(Data excerpts)

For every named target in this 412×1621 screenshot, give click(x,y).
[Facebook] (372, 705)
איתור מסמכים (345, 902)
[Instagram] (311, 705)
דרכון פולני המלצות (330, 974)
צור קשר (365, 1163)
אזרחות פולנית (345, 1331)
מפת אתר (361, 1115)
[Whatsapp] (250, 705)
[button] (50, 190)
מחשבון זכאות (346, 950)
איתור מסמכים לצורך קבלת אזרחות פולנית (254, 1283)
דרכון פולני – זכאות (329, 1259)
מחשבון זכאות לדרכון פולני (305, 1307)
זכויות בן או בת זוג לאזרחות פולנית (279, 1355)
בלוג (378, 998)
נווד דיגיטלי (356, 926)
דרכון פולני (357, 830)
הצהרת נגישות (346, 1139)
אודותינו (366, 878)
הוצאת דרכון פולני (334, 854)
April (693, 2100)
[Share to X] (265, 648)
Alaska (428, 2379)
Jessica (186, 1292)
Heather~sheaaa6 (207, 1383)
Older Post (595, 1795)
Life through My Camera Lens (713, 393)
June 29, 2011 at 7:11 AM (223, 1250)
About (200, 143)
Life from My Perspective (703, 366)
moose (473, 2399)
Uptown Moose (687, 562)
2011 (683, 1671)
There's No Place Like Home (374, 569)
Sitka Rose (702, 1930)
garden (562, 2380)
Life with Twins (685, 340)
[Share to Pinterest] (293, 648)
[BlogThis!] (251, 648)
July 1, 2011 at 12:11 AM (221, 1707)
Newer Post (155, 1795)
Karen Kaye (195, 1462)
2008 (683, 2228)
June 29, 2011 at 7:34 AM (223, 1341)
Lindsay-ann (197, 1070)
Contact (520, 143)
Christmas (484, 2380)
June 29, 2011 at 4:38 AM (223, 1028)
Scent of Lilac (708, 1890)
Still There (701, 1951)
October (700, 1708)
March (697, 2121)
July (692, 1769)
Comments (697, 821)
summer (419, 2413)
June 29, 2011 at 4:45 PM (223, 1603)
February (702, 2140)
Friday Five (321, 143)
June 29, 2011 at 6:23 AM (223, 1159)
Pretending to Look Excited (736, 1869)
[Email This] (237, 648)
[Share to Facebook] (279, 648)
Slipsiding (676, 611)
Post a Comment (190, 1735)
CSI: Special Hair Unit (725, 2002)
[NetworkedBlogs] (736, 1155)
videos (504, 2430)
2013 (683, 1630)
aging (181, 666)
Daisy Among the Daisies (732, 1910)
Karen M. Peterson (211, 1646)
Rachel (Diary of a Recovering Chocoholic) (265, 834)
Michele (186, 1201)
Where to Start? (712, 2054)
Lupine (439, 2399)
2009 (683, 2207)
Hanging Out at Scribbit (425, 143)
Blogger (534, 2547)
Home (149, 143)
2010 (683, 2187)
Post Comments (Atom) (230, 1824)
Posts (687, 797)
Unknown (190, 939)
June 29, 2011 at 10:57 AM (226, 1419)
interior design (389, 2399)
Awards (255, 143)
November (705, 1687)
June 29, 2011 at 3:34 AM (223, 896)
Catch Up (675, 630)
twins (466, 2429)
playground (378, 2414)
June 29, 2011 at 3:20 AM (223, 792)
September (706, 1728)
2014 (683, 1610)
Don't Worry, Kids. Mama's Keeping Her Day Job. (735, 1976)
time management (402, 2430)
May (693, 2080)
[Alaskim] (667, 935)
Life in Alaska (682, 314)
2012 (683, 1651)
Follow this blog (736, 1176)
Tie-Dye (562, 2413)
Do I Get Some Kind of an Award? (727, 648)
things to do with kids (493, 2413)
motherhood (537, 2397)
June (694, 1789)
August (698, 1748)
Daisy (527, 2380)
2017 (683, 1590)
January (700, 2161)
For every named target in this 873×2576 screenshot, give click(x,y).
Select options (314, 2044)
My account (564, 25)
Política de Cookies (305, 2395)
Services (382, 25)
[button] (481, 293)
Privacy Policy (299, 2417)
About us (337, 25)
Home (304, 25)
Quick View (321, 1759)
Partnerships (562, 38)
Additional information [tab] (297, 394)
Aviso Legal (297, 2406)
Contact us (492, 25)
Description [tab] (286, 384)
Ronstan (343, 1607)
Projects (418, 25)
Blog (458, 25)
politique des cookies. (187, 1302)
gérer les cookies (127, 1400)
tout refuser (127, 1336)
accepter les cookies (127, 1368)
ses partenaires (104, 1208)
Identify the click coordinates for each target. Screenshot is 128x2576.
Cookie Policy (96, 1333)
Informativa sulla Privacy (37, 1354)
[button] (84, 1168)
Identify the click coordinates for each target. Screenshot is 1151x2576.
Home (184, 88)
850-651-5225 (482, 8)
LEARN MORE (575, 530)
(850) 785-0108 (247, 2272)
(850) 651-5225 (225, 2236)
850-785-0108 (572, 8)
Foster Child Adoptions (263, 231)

(End Data excerpts)

- _About this exercise_
Write out each record again, keeping every word as it is.

- _Result_
For every named target in this 412×1621 screenshot, give click(x,y).
[Facebook] (372, 705)
איתור מסמכים (345, 902)
[Instagram] (311, 705)
דרכון פולני המלצות (330, 974)
צור קשר (365, 1163)
אזרחות פולנית (345, 1331)
מפת אתר (361, 1115)
[Whatsapp] (250, 705)
[button] (50, 190)
מחשבון זכאות (346, 950)
איתור מסמכים לצורך קבלת אזרחות פולנית (254, 1283)
דרכון פולני – זכאות (329, 1259)
מחשבון זכאות לדרכון פולני (305, 1307)
זכויות בן או בת זוג לאזרחות פולנית (279, 1355)
בלוג (378, 998)
נווד דיגיטלי (356, 926)
דרכון פולני (357, 830)
הצהרת נגישות (346, 1139)
אודותינו (366, 878)
הוצאת דרכון פולני (334, 854)
April (693, 2100)
[Share to X] (265, 648)
Alaska (428, 2379)
Jessica (186, 1292)
Heather~sheaaa6 (207, 1383)
Older Post (595, 1795)
Life through My Camera Lens (713, 393)
June 29, 2011 at 7:11 AM (223, 1250)
About (200, 143)
Life from My Perspective (703, 366)
moose (473, 2399)
Uptown Moose (687, 562)
2011 (683, 1671)
There's No Place Like Home (374, 569)
Sitka Rose (702, 1930)
garden (562, 2380)
Life with Twins (685, 340)
[Share to Pinterest] (293, 648)
[BlogThis!] (251, 648)
July 1, 2011 at 12:11 AM (221, 1707)
Newer Post (155, 1795)
Karen Kaye (195, 1462)
2008 (683, 2228)
June 29, 2011 at 7:34 AM (223, 1341)
Lindsay-ann (197, 1070)
Contact (520, 143)
Christmas (484, 2380)
June 29, 2011 at 4:38 AM (223, 1028)
Scent of Lilac (708, 1890)
Still There (701, 1951)
October (700, 1708)
March (697, 2121)
July (692, 1769)
Comments (697, 821)
summer (419, 2413)
June 29, 2011 at 4:45 PM (223, 1603)
February (702, 2140)
Friday Five (321, 143)
June 29, 2011 at 6:23 AM (223, 1159)
Pretending to Look Excited (736, 1869)
[Email This] (237, 648)
[Share to Facebook] (279, 648)
Slipsiding (676, 611)
Post a Comment (190, 1735)
CSI: Special Hair Unit (725, 2002)
[NetworkedBlogs] (736, 1155)
videos (504, 2430)
2013 (683, 1630)
aging (181, 666)
Daisy Among the Daisies (732, 1910)
Karen M. Peterson (211, 1646)
Rachel (Diary of a Recovering Chocoholic) (265, 834)
Michele (186, 1201)
Where to Start? (712, 2054)
Lupine (439, 2399)
2009 (683, 2207)
Hanging Out at Scribbit (425, 143)
Blogger (534, 2547)
Home (149, 143)
2010 (683, 2187)
Post Comments (Atom) (230, 1824)
Posts (687, 797)
Unknown (190, 939)
June 29, 2011 at 10:57 AM (226, 1419)
interior design (389, 2399)
Awards (255, 143)
November (705, 1687)
June 29, 2011 at 3:34 AM (223, 896)
Catch Up (675, 630)
twins (466, 2429)
playground (378, 2414)
June 29, 2011 at 3:20 AM (223, 792)
September (706, 1728)
2014 (683, 1610)
Don't Worry, Kids. Mama's Keeping Her Day Job. (735, 1976)
time management (402, 2430)
May (693, 2080)
[Alaskim] (667, 935)
Life in Alaska (682, 314)
2012 (683, 1651)
Follow this blog (736, 1176)
Tie-Dye (562, 2413)
Do I Get Some Kind of an Award? (727, 648)
things to do with kids (493, 2413)
motherhood (537, 2397)
June (694, 1789)
August (698, 1748)
Daisy (527, 2380)
2017 (683, 1590)
January (700, 2161)
For every named target in this 873×2576 screenshot, give click(x,y).
Select options (314, 2044)
My account (564, 25)
Política de Cookies (305, 2395)
Services (382, 25)
[button] (481, 293)
Privacy Policy (299, 2417)
About us (337, 25)
Home (304, 25)
Quick View (321, 1759)
Partnerships (562, 38)
Additional information [tab] (297, 394)
Aviso Legal (297, 2406)
Contact us (492, 25)
Description [tab] (286, 384)
Ronstan (343, 1607)
Projects (418, 25)
Blog (458, 25)
politique des cookies. (187, 1302)
gérer les cookies (127, 1400)
tout refuser (127, 1336)
accepter les cookies (127, 1368)
ses partenaires (104, 1208)
Identify the click coordinates for each target. Screenshot is 128x2576.
Cookie Policy (96, 1333)
Informativa sulla Privacy (37, 1354)
[button] (84, 1168)
Identify the click coordinates for each target. Screenshot is 1151x2576.
Home (184, 88)
850-651-5225 (482, 8)
LEARN MORE (575, 530)
(850) 785-0108 (247, 2272)
(850) 651-5225 (225, 2236)
850-785-0108 (572, 8)
Foster Child Adoptions (263, 231)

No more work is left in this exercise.